1d6 + mods | Metal | Gems : d6 x (rating+1) | Jewelry: d6 + rating | Minor magic: d3 | Magic item: H -L | Artifact: 1 |
0 | Copper 2d6 *10 | 10+ | 12 + | 10+ | 12 + | 12 + |
1 | Copper 2d6 *100 | 10+ | 12 + | 10+ | 12 + | 12 + |
2 | Bronze 2d6 *100 | 9+ | 11+ | 10+ | 12 + | 12 + |
3 | Silver 2d6 *100 | 9+ | 11+ | 10+ | 12 + | 12 + |
4 | Bronze 2d6 *1000 | 8+ | 10+ | 9+ | 11+ | 12 + |
5 | Silver 2d6 *1000 | 8+ | 10+ | 9+ | 11+ | 12 + |
6 | Gold 2d6*100 | 7+ | 9+ | 9+ | 11+ | 12 + |
7 | Silver Talents 2d6 | 7+ | 9+ | 9+ | 11+ | 12 + |
8 | Silver 2d6 *10000 | 6+ | 8+ | 8+ | 10+ | 12 + |
9 | Gold 2d6 *1000 | 6+ | 8+ | 8+ | 10+ | 12 + |
A | Silver Talents 2d6 *10 | 5+ | 7+ | 8+ | 10+ | 12 + |
B | Gold Talents 2d6 | 5+ | 7+ | 8+ | 10+ | 12 + |
C | Gold 2d6 *10000 | 4+ | 6+ | 7+ | 9+ | 12 + |
D | Silver Talents 2d6 *100 | 4+ | 6+ | 7+ | 9+ | 12 + |
E | Gold Talents 2d6*10 | 3+ | 5+ | 7+ | 9+ | 12 + |
F | Silver Talents 2d6 *1000 | 3+ | 5+ | 7+ | 9+ | 12 + |
G | Gold Talents 2d6 *100 | 3+ | 4+ | 6+ | 8+ | 12 + |
H | Silver Talents 2d6 *10000 | 3+ | 4+ | 6+ | 8+ | 12 + |
J | Gold Talents 2d6 *1000 | 3+ | 3+ | 6+ | 8+ | 12 + |
The main horde consists of final number on the Hoard table; this result is in one place, or at least in a concentrated sub area of the site This is the big one, the one the whole thing may be protecting – or the main dumping ground for undead who dislike silver (say).
Final reward
All lower coin values are also found, but spread out through the rest of the dungeon and its denizens. Thus, a hoard type 5 also contains loot equal to hordes 4, 3, 2,1 and 0-. Whereas the main treasure trove will tend to be concentrated, the remainder will tend to be spread out throughout the site, some guarded by lesser foes, some simply hidden or lost.

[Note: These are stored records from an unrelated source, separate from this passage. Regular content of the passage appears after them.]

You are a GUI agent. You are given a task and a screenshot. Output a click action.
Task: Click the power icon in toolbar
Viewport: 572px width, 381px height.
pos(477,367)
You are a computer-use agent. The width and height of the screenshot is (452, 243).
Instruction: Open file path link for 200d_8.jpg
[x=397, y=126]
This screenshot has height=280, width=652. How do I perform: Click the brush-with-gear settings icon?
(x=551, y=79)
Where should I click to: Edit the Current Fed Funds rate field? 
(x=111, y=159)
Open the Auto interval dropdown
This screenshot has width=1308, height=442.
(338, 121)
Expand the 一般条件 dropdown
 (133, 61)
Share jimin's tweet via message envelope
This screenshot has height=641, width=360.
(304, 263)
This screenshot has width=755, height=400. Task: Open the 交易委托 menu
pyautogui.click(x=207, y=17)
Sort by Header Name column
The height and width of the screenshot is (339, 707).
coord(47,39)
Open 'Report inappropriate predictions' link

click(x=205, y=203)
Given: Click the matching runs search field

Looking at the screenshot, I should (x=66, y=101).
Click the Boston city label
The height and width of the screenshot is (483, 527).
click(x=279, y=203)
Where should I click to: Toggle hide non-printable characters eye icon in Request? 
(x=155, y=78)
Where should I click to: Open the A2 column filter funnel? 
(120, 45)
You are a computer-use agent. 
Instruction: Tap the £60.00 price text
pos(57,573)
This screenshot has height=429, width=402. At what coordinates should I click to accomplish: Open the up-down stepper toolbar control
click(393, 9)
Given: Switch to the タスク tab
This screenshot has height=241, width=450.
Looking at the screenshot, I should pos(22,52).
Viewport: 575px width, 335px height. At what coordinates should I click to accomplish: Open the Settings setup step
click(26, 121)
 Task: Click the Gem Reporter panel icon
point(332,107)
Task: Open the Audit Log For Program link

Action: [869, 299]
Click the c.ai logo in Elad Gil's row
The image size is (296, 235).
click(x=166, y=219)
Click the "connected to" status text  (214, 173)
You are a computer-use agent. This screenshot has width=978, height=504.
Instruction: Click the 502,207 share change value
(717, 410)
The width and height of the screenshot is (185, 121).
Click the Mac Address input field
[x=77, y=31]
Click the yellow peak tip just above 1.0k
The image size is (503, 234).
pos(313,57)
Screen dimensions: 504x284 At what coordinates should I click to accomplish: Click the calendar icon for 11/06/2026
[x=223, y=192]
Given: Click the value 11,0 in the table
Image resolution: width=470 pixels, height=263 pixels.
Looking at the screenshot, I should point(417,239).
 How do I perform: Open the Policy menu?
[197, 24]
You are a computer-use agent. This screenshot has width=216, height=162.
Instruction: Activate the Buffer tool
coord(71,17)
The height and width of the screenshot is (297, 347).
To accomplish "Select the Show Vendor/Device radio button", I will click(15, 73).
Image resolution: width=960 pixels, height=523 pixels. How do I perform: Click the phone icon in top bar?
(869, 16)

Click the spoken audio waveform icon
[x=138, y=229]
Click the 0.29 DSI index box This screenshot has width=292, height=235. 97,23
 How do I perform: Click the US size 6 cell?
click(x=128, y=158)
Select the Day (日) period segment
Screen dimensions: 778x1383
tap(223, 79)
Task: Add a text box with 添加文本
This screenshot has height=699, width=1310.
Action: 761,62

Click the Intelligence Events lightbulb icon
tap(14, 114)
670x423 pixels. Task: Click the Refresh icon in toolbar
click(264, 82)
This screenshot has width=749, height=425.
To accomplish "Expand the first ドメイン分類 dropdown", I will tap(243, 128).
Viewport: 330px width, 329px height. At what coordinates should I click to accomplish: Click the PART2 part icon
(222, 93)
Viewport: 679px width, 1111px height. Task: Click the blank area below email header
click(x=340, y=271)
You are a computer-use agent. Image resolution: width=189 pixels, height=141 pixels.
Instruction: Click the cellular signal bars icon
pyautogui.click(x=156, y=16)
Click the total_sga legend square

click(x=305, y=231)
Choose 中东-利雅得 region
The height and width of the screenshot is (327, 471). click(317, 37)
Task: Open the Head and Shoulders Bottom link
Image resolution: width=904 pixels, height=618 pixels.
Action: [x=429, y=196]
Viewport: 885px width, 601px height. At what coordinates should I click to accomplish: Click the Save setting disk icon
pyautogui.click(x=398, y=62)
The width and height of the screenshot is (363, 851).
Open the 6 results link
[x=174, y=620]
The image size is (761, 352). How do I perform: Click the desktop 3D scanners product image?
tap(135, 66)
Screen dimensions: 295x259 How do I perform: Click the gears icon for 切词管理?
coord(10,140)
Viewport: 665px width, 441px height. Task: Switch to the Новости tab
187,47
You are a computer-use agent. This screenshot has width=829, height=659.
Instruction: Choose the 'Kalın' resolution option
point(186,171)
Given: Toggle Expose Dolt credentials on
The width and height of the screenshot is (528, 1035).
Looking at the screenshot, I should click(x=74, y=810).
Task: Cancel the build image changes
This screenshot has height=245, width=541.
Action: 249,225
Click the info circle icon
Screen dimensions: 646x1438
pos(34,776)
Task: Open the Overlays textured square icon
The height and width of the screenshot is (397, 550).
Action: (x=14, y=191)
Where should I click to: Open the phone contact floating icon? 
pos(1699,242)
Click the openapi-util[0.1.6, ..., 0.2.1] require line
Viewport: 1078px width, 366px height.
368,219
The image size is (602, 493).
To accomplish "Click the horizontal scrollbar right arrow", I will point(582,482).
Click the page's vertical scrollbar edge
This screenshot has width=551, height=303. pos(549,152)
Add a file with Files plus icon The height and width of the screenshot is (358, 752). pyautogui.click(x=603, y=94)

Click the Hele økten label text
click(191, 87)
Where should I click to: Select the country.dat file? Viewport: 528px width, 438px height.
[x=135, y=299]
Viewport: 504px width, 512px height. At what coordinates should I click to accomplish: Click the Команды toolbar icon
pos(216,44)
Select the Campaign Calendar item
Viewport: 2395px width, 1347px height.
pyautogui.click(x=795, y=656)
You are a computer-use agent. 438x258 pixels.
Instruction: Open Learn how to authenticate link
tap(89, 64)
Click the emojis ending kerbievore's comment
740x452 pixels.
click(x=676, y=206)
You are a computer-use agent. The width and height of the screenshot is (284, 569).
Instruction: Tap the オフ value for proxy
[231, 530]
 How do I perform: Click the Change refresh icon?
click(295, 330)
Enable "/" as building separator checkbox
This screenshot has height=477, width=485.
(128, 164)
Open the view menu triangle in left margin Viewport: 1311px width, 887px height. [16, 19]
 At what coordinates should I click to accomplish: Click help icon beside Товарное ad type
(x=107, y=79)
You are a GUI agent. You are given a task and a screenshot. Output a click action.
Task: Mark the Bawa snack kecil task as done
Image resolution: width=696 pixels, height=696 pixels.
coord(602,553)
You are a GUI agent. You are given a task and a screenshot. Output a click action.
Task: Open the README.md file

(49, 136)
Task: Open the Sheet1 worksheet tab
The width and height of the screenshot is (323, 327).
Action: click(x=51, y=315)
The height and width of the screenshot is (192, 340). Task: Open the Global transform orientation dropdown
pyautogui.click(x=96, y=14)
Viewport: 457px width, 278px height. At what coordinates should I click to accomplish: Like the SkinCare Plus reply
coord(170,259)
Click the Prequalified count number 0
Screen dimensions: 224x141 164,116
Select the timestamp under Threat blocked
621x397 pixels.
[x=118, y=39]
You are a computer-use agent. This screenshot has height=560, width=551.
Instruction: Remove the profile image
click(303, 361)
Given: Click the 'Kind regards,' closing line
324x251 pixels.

Similarly, roll once more on the gems, jewels and magic items at Hoard -1, and distribute any that result as with coins. Now that’s a place worth getting you neck snapped for, right ? Hmmmmm. Your characters neck. Sound better ?
Gems typically have negligible weight and value d6xd6 xd6 coins:1bronze coins, 2-4 silver coins , 5 gold coins, 6 Special, reroll: 1-5 gold, 6 determine the value as if jewelry (below); this result represents the ruby the size of a mans fist, the mountain of light diamond, or the pearl the size of a plovers egg.
Jewelry have a value per piece of d3 talents: 1-3 Bronze talents, 4-5 Silver Talents 6 Gold Talents. Remember, 1 Talent = 6000 coins of that type.
Minor magic: this covers a variety of helpful but not decisively powerful items. As a rule, they should never approximate or contain spells of greater than second circle or equivalent mystery spells; nor should they have more than 1d3 specific powers, with 1 such power being the most common. Only the weakest should have constant effect or unlimited use. A rough guideline is that number of spells + circle of highest spell must be no greater than 3. And yes, that is very limited. Spells with expendable charges or single use can have more spells and power, such scrolls of d3 spells of 1-2nd circle; potions; small weapons; item bound spells of 1st circle.